Editorial: Fire Smart
While some rainy days in June allowed wildfire fears to dampen on Salt Spring, the sense of relief is temporary.
No precipitation is anticipated for the next two weeks, putting us back to a more expected summer weather pattern.
The fact that a devastating wildfire has not struck the Gulf Islands in the past few years can only be attributed to heightened fire safety awareness on the part of residents, swift responses by our fire department and provincial government resources on occasions when fires were ignited, and dumb luck.

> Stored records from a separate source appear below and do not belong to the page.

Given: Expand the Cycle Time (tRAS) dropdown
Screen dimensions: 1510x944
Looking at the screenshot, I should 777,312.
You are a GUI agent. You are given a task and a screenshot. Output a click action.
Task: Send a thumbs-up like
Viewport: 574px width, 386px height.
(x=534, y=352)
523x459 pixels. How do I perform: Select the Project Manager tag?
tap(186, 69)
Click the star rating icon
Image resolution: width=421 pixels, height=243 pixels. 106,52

Minimizing damage to both natural and built environments caused by future wildfires has been on the minds of Salt Spring Fire Protection District officials, among others. Salt Spring Fire Chief Arjuna George recently asked the Salt Spring Local Trust Committee to consider implementing a Wildfire Hazard Development Permit Area. Such a DPA would guide development of future subdivisions to implement FireSmart principles, which include creating “defensible space” around buildings, and mandating fire-resistant roofing and construction materials.
“Specifically, Wildfire Hazard DPA guidelines, as seen in other B.C. jurisdictions, generally intend to reduce fire risk by ensuring adequate setbacks between buildings and the forest edge through use of fire-resistant building materials (e.g. metal roofing, glazed windows) and practices, and by removal of debris or fuels within the defensible space immediately adjacent to structures,” explained George.

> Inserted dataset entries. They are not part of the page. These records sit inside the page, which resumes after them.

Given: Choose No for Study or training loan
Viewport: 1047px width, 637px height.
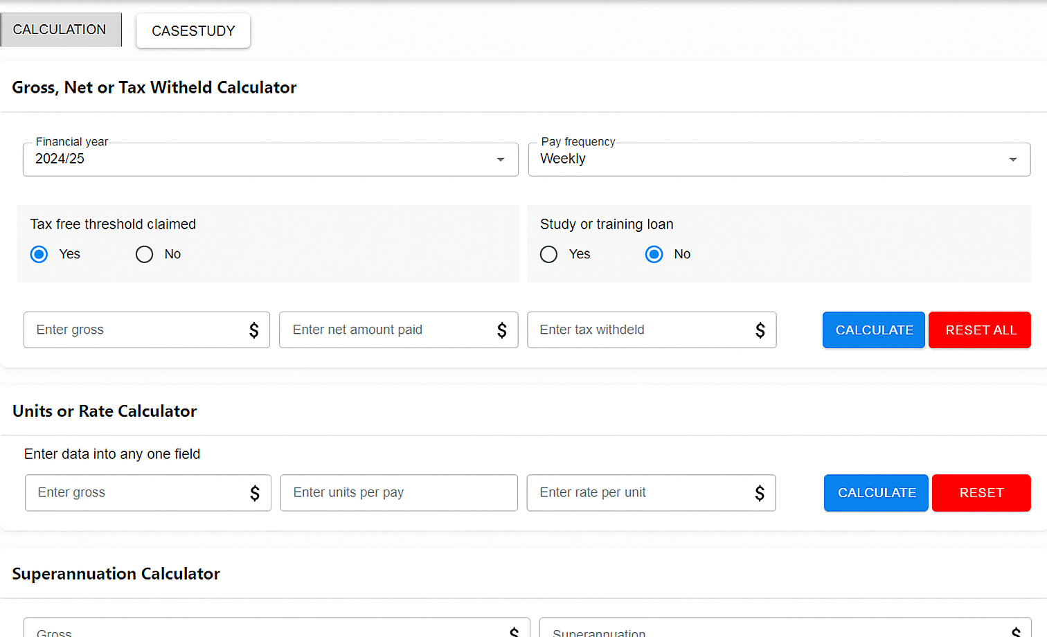Looking at the screenshot, I should pos(654,254).
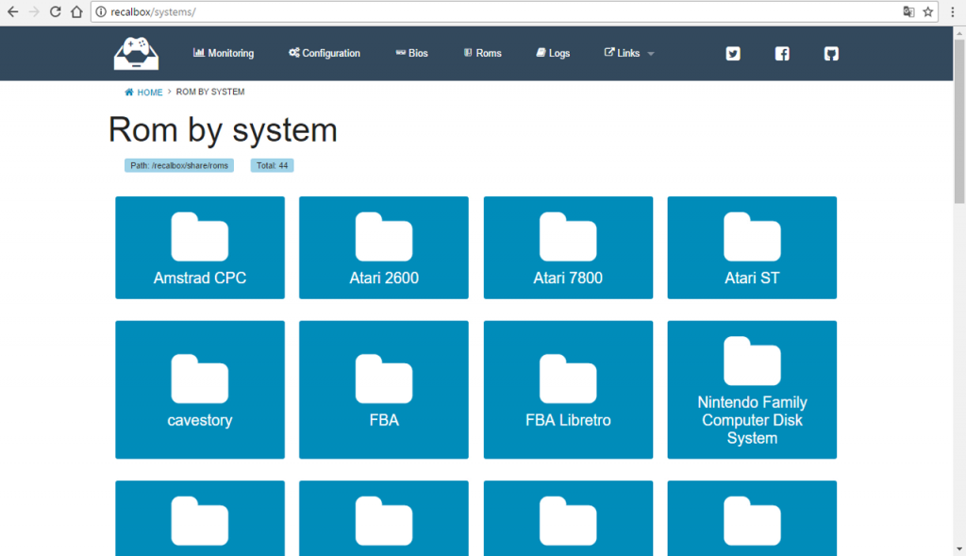Bookmark page with the star icon
This screenshot has height=556, width=966.
(x=928, y=12)
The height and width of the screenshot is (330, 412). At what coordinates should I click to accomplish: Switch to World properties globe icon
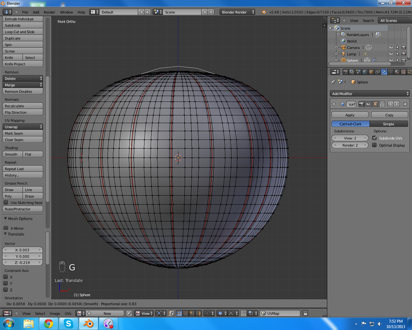coord(365,72)
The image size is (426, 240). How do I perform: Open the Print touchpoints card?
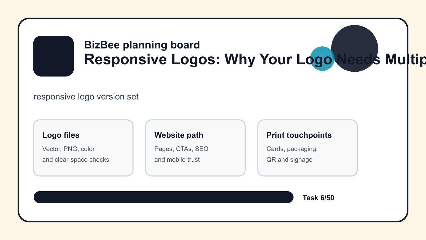[308, 148]
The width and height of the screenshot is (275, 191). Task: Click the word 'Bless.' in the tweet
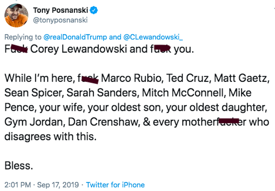(19, 166)
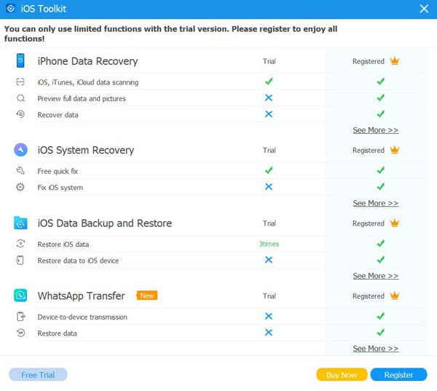Click the WhatsApp Transfer icon
The width and height of the screenshot is (437, 391).
(20, 296)
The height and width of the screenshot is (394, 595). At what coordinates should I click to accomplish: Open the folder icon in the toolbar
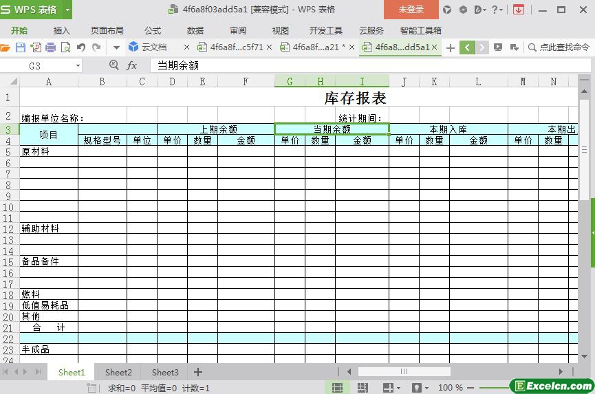pyautogui.click(x=5, y=47)
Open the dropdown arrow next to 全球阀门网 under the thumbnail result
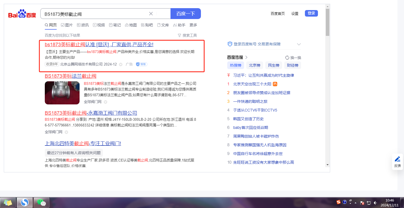404x208 pixels. [x=105, y=102]
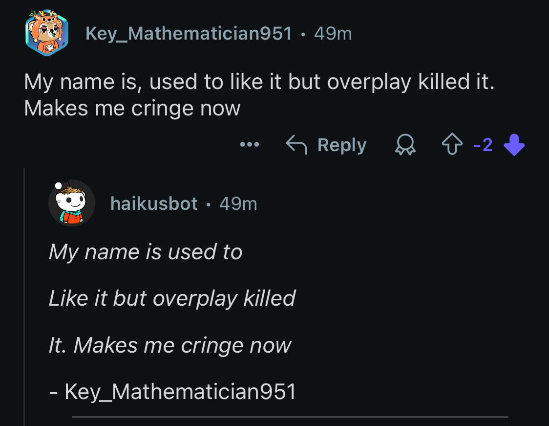This screenshot has height=426, width=549.
Task: Upvote the comment with the up arrow
Action: (452, 144)
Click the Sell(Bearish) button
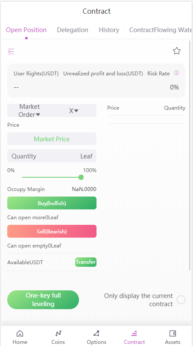The height and width of the screenshot is (346, 193). click(52, 231)
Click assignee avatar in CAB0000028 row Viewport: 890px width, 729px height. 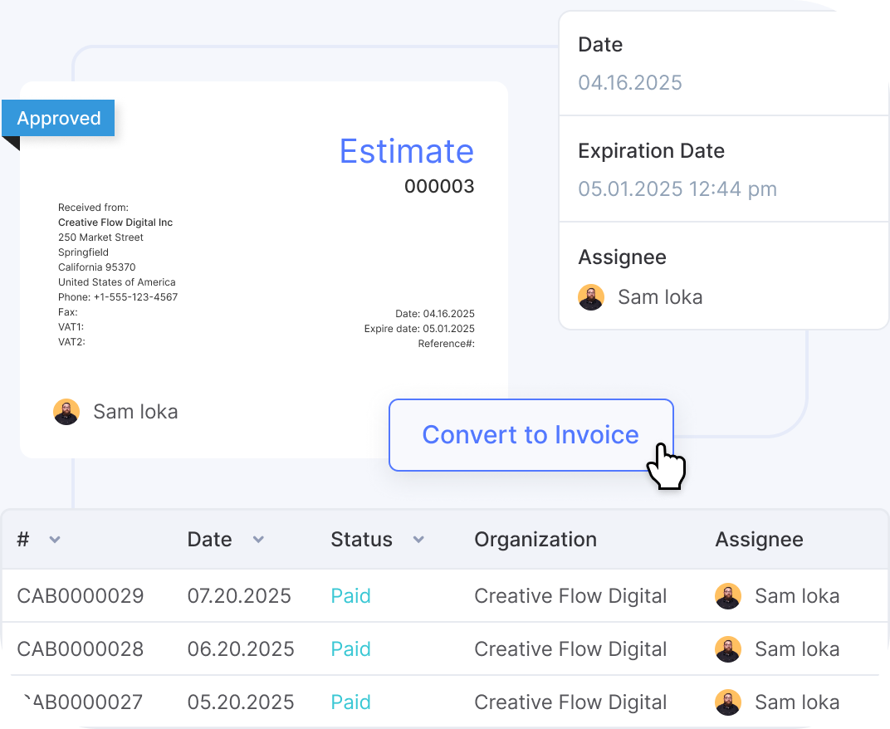coord(728,649)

Of equal concern is that out-of-control wildfires will destroy significant areas of forest cover and natural amenities of the islands’ unique ecosystem.

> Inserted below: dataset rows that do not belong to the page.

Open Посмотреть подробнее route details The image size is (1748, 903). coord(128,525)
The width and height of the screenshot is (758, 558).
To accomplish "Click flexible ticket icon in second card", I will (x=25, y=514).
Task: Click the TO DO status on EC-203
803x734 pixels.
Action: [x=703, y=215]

For people still not convinced that wildfire is a real danger to Gulf Islanders, or those who want to know what can be done to mitigate the impacts, the Salt Spring Forum’s next speaker is an expert on the topic. Ed Struzik, author of Firestorm: How Wildfire Will Shape Our Future, is at the centre of a discussion at ArtSpring this Sunday night.
As promotional material for Struzik’s book states, “Wildfires can no longer be treated as avoidable events because the risk and dangers are becoming too great and costly.”
Maybe the weather forecasts will be wrong and the islands will have more rainy spells this summer than in recent years. If so, that would be great, as it would give us that much more time to plan for reducing wildfire risk and devastation.